START Data provided
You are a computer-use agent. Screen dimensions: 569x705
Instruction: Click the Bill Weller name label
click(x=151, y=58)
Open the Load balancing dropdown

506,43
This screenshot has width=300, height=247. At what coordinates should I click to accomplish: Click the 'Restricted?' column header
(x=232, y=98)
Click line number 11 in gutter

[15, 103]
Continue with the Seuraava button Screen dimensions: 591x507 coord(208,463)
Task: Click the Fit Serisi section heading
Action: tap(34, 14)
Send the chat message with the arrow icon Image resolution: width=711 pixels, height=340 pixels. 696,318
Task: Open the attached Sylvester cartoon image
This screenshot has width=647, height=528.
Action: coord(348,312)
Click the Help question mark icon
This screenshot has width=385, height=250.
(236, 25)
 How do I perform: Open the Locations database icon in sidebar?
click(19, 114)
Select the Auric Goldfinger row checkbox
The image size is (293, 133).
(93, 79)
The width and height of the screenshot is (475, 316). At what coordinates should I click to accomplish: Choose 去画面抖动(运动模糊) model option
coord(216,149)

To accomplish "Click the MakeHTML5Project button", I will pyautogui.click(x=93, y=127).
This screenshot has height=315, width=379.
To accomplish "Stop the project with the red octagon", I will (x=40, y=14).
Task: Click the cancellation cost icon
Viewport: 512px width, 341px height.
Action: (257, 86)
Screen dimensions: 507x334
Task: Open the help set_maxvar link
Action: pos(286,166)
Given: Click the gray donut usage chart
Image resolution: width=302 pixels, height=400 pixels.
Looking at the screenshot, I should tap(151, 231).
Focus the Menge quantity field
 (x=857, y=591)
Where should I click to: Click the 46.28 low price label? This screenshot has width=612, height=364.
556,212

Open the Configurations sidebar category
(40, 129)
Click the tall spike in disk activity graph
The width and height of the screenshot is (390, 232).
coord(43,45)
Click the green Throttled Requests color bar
END Data provided
Assignment -
Word for word, write out the entire listing once more.

Answer section -
You are a computer-use agent. Screen dimensions: 569x705
Instruction: Click the Bill Weller name label
click(x=151, y=58)
Open the Load balancing dropdown

506,43
This screenshot has width=300, height=247. At what coordinates should I click to accomplish: Click the 'Restricted?' column header
(x=232, y=98)
Click line number 11 in gutter

[15, 103]
Continue with the Seuraava button Screen dimensions: 591x507 coord(208,463)
Task: Click the Fit Serisi section heading
Action: tap(34, 14)
Send the chat message with the arrow icon Image resolution: width=711 pixels, height=340 pixels. 696,318
Task: Open the attached Sylvester cartoon image
This screenshot has width=647, height=528.
Action: coord(348,312)
Click the Help question mark icon
This screenshot has width=385, height=250.
(236, 25)
 How do I perform: Open the Locations database icon in sidebar?
click(19, 114)
Select the Auric Goldfinger row checkbox
The image size is (293, 133).
(93, 79)
The width and height of the screenshot is (475, 316). At what coordinates should I click to accomplish: Choose 去画面抖动(运动模糊) model option
coord(216,149)

To accomplish "Click the MakeHTML5Project button", I will pyautogui.click(x=93, y=127).
This screenshot has height=315, width=379.
To accomplish "Stop the project with the red octagon", I will (x=40, y=14).
Task: Click the cancellation cost icon
Viewport: 512px width, 341px height.
Action: (257, 86)
Screen dimensions: 507x334
Task: Open the help set_maxvar link
Action: pos(286,166)
Given: Click the gray donut usage chart
Image resolution: width=302 pixels, height=400 pixels.
Looking at the screenshot, I should tap(151, 231).
Focus the Menge quantity field
 (x=857, y=591)
Where should I click to: Click the 46.28 low price label? This screenshot has width=612, height=364.
556,212

Open the Configurations sidebar category
(40, 129)
Click the tall spike in disk activity graph
The width and height of the screenshot is (390, 232).
coord(43,45)
Click the green Throttled Requests color bar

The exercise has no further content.